The EUR/JPY cross gains ground to near 178.35 during the Asian trading hours on Tuesday. The Euro (EUR) strengthens against the Japanese Yen (JPY) on improved risk sentiment. The release of the German and Eurozone ZEW Economic Sentiment Index will be in the spotlight later on Tuesday.  

Traders expect an end to the US government shutdown in the coming days after the US Senate on Tuesday passed a funding bill, which will head to the House of Representatives for final approval. This positive development could provide some support to the riskier asset, like the EUR against the JPY, in the near term.

The cautious tone of the European Central Bank (ECB) might contribute to the EUR’s upside. ECB Vice President Luis de Guindos said on Monday that the current level of interest rates is “appropriate,” noting that inflation is moving closer to the 2% target. Meanwhile, other ECB policymakers urged caution on rates, emphasizing the need to remain vigilant against lingering price pressures. 

However, expectations that Japanese authorities might intervene to stem further weakness in the domestic currency might cap the upside for the cross. Japan's Finance Minister Satsuki Katayama last week issued a warning against the JPY's rapid and one-sided movements, saying that the government is monitoring the situation with the utmost urgency amid market concerns that currency intervention may occur.

Euro FAQs

The Euro is the currency for the 20 European Union countries that belong to the Eurozone. It is the second most heavily traded currency in the world behind the US Dollar. In 2022, it accounted for 31% of all foreign exchange transactions, with an average daily turnover of over $2.2 trillion a day. EUR/USD is the most heavily traded currency pair in the world, accounting for an estimated 30% off all transactions, followed by EUR/JPY (4%), EUR/GBP (3%) and EUR/AUD (2%).

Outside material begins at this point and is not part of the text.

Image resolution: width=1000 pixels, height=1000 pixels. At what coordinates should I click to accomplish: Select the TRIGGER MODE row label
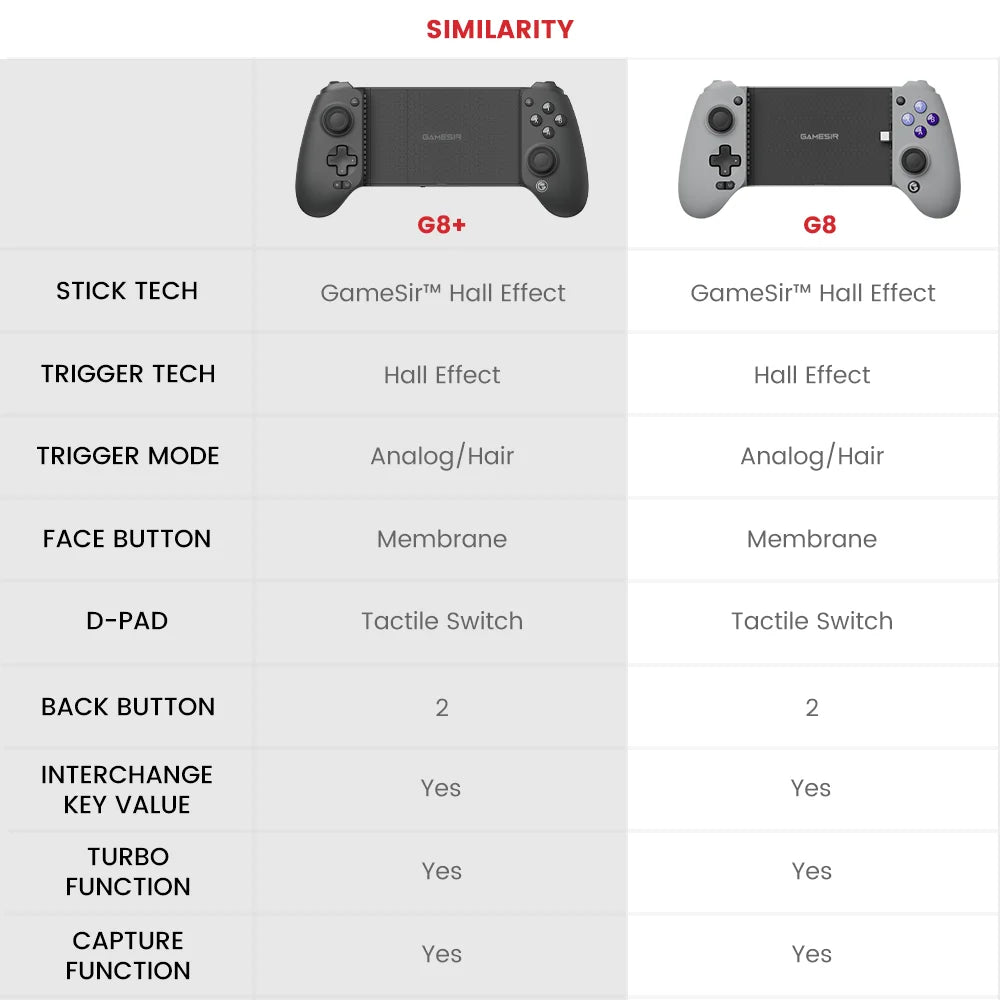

The European Central Bank (ECB) in Frankfurt, Germany, is the reserve bank for the Eurozone. The ECB sets interest rates and manages monetary policy. The ECB’s primary mandate is to maintain price stability, which means either controlling inflation or stimulating growth. Its primary tool is the raising or lowering of interest rates. Relatively high interest rates – or the expectation of higher rates – will usually benefit the Euro and vice versa. The ECB Governing Council makes monetary policy decisions at meetings held eight times a year. Decisions are made by heads of the Eurozone national banks and six permanent members, including the President of the ECB, Christine Lagarde.

Eurozone inflation data, measured by the Harmonized Index of Consumer Prices (HICP), is an important econometric for the Euro. If inflation rises more than expected, especially if above the ECB’s 2% target, it obliges the ECB to raise interest rates to bring it back under control. Relatively high interest rates compared to its counterparts will usually benefit the Euro, as it makes the region more attractive as a place for global investors to park their money.

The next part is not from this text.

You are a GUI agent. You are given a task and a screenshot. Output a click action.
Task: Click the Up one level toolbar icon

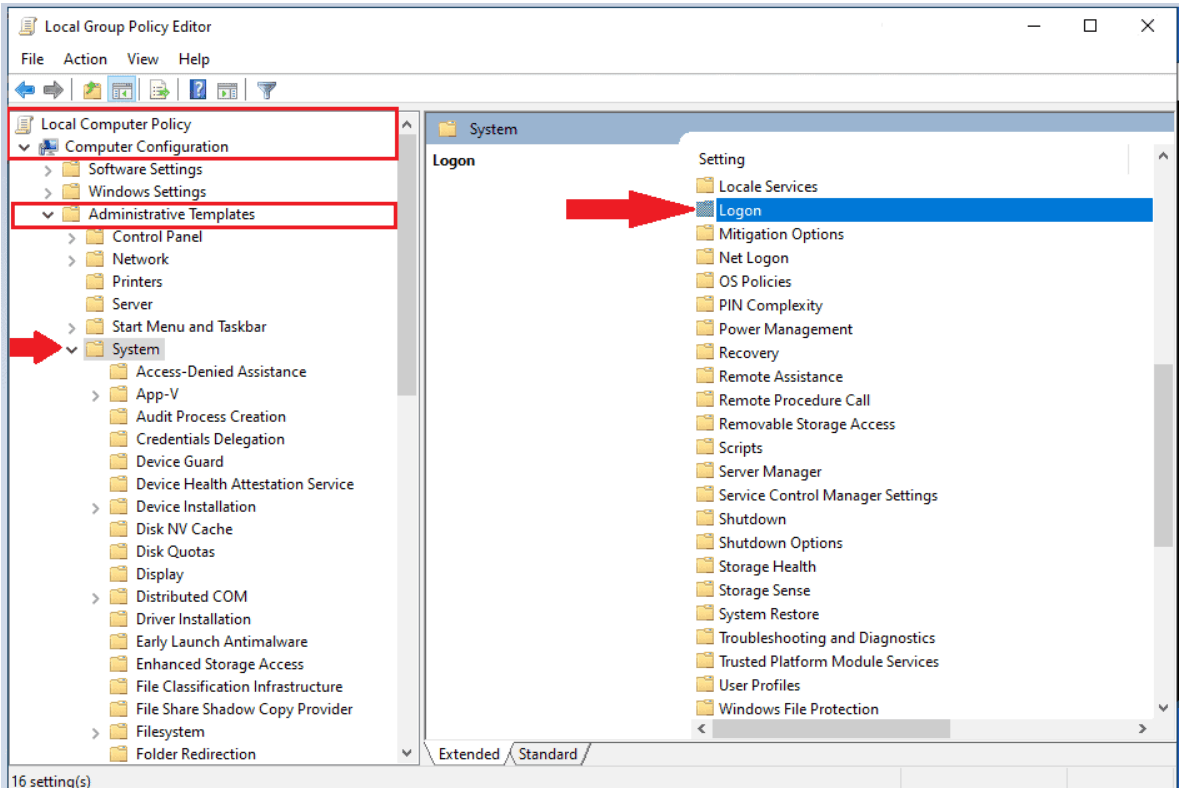pyautogui.click(x=91, y=89)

Data releases gauge the health of the economy and can impact on the Euro. Indicators such as GDP, Manufacturing and Services PMIs, employment, and consumer sentiment surveys can all influence the direction of the single currency. A strong economy is good for the Euro. Not only does it attract more foreign investment but it may encourage the ECB to put up interest rates, which will directly strengthen the Euro. Otherwise, if economic data is weak, the Euro is likely to fall. Economic data for the four largest economies in the euro area (Germany, France, Italy and Spain) are especially significant, as they account for 75% of the Eurozone’s economy.

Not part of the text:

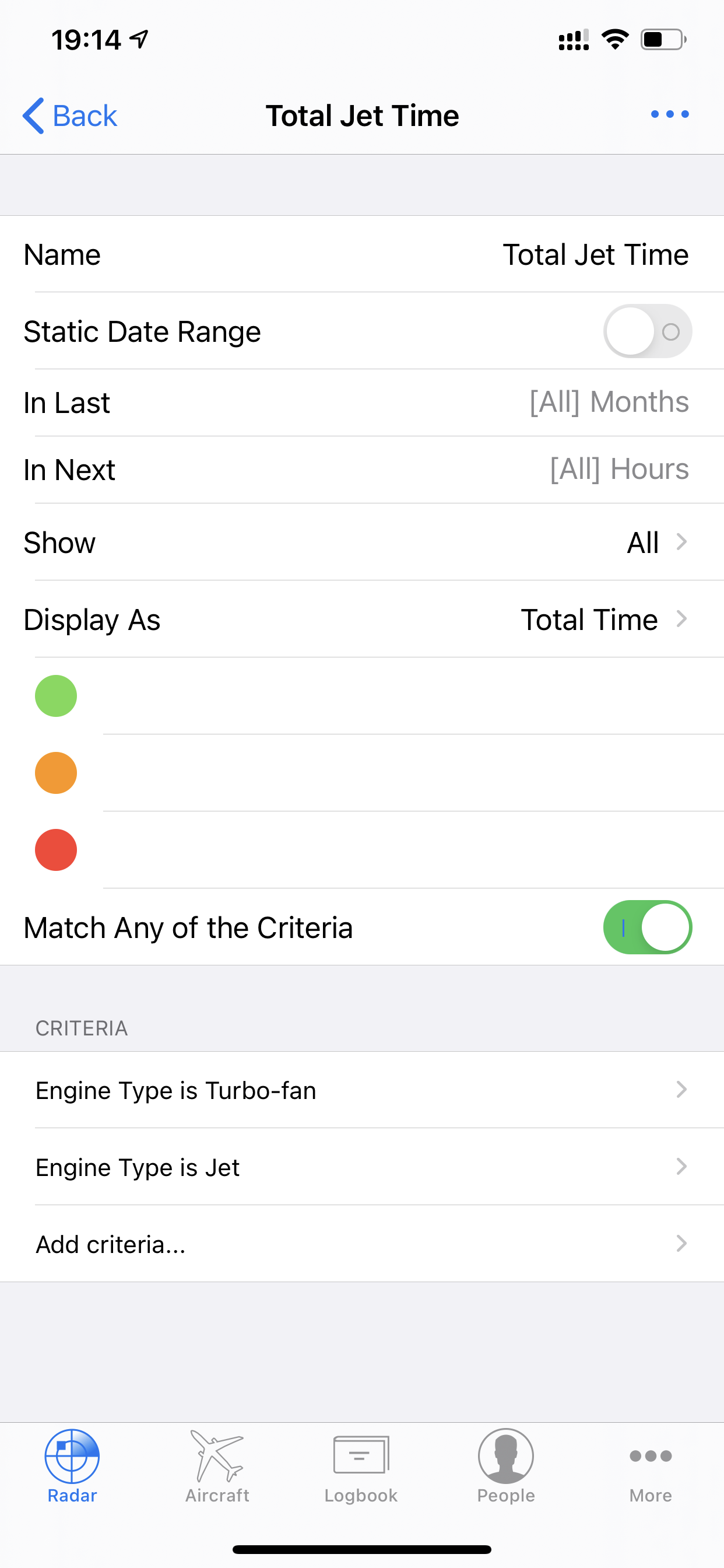Open Display As Total Time options
Viewport: 724px width, 1568px height.
click(362, 619)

Another significant data release for the Euro is the Trade Balance. This indicator measures the difference between what a country earns from its exports and what it spends on imports over a given period. If a country produces highly sought after exports then its currency will gain in value purely from the extra demand created from foreign buyers seeking to purchase these goods. Therefore, a positive net Trade Balance strengthens a currency and vice versa for a negative balance.

Disclaimer: For information purposes only. Past performance is not indicative of future results.